Я думал о четырех людях, с которыми сегодня, в четверг, почти до четырех часов дня играл в покер. Вик Фостер  поверенный в делах и заурядный политик с блестящими идеями, который дважды проваливался на выборах в Конгресс. Высокий костлявый человек с худым, обвислым, угловатым лицом. Фостер похож на старинного шерифа с «Дикого Запада», который позволил себе расслабиться после того, как очистил город от всех преступников. Уложив их выстрелами в спину. Низенький, толстый, беловолосый Артур Джейсон  судья на выездных сессиях. Берт Стоун, пятидесяти лет от роду и шести футов четырех дюймов ростом, с большим красным носом, который выглядит так, будто кто-то заехал в него кулаком; Стоун  эксперт по части электроники и состоятельный бизнесмен, владелец самого крупного в Альтамире радио- и телевизионного агентства и ателье по ремонту аппаратуры. Насколько я понимаю, его можно склонить на «особую» работу, если дать подходящую цену. Несколько месяцев тому назад у него были неприятности из-за того, что он, как утверждали, приладил подслушивающее устройство к телефону одного местного полицейского. Обвинение вызвало двухдневную сенсацию в газетах, но все завершилось заявлением, что это «сплошная ошибка».

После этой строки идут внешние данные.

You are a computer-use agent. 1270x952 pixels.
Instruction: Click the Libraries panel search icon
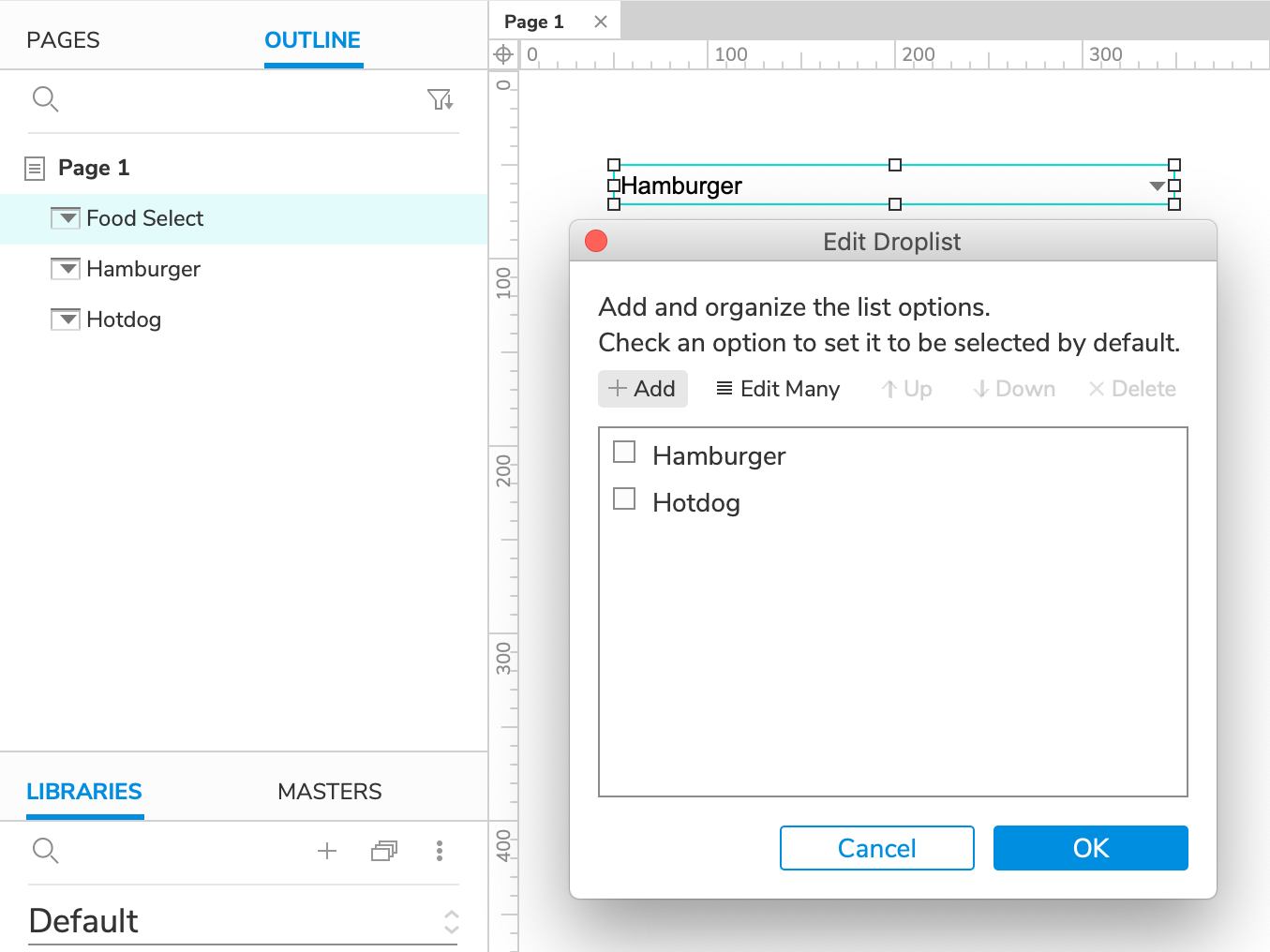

Дэнни Хастингс до сегодняшнего дня был человеком, имевшим в городе значительный вес. Член муниципального совета, он знал большинство альтамирских  и многих государственных  «шишек» настолько, что называл их просто по именам, и несколько раз я слышал, как его называли устроителем и посредником в разных делах, в том числе даже в отношениях между ворами и полицией. Если вы хотели устроить какое-нибудь дельце, существовала формула: «Поговорите с Дэнни». Теперь всему этому конец.

Похоже, что воры перессорились между собой,  однако это не объясняло, почему меня избрали козлом отпущения. И еще одно обстоятельство меня беспокоило: если бы полиция прибыла в отель на несколько минут раньше, они нашли бы меня на полу, в бессознательном состоянии,  а люди без сознания не простреливают дырки в других людях. Каким же образом Фостер мог знать, что к появлению полицейских я буду уже на ногах?

Я вернулся в мыслях к завершению нашей партии в покер. Мы, все пятеро, сидели вокруг стола, сумма ставок уже намного превышала сто тысяч долларов, и примерно треть этой суммы лежала грудой против меня. Джейсон сидел справа от меня, Стоун и Денни  слева. Мне везло. Но я чувствовал, что это беспокоит только одного из партнеров  Фостера. Угловатое лицо Фостера хмурилось при каждом моем успехе, и он все мрачнее вглядывался в свои карты. К этому времени я уже имел о нем весьма полное представление. Удивительно, как много можно узнать о человеке, играя с ним в покер. Следя за ним уголком глаза, я увидел, как он поднял руку и тихонько подергал себя за мочку левого уха.

Всякий раз, когда Фостер бывал в затруднении, или когда его что-либо беспокоило, он бессознательно теребил мочку левого уха. Сейчас этот жест показывал, что дела его плохи. В данный момент в куче денег было десять тысяч. Я отсчитал десять тысяч и, бросив деньги на середину стола, сказал:

 Добавляю столько же. Для большего интереса.

Стоун почесал свой большой нос, потом он и Дэнни бросили свои карты на середину стола. Фостер сказал:

 Хотите все купить, а, Скотт? Черт, у меня ничего нет.  Он показал двух королей. Я начал сгребать деньги.

Фостер спросил:

 Шелл, вы все еще носите тот игрушечный револьвер?

Я похлопал себя по левой подмышке.

 А как же!  Я посмотрел на деньги, лежавшие на столе.  Ведь при мне будет сто тысяч, когда я уйду отсюда.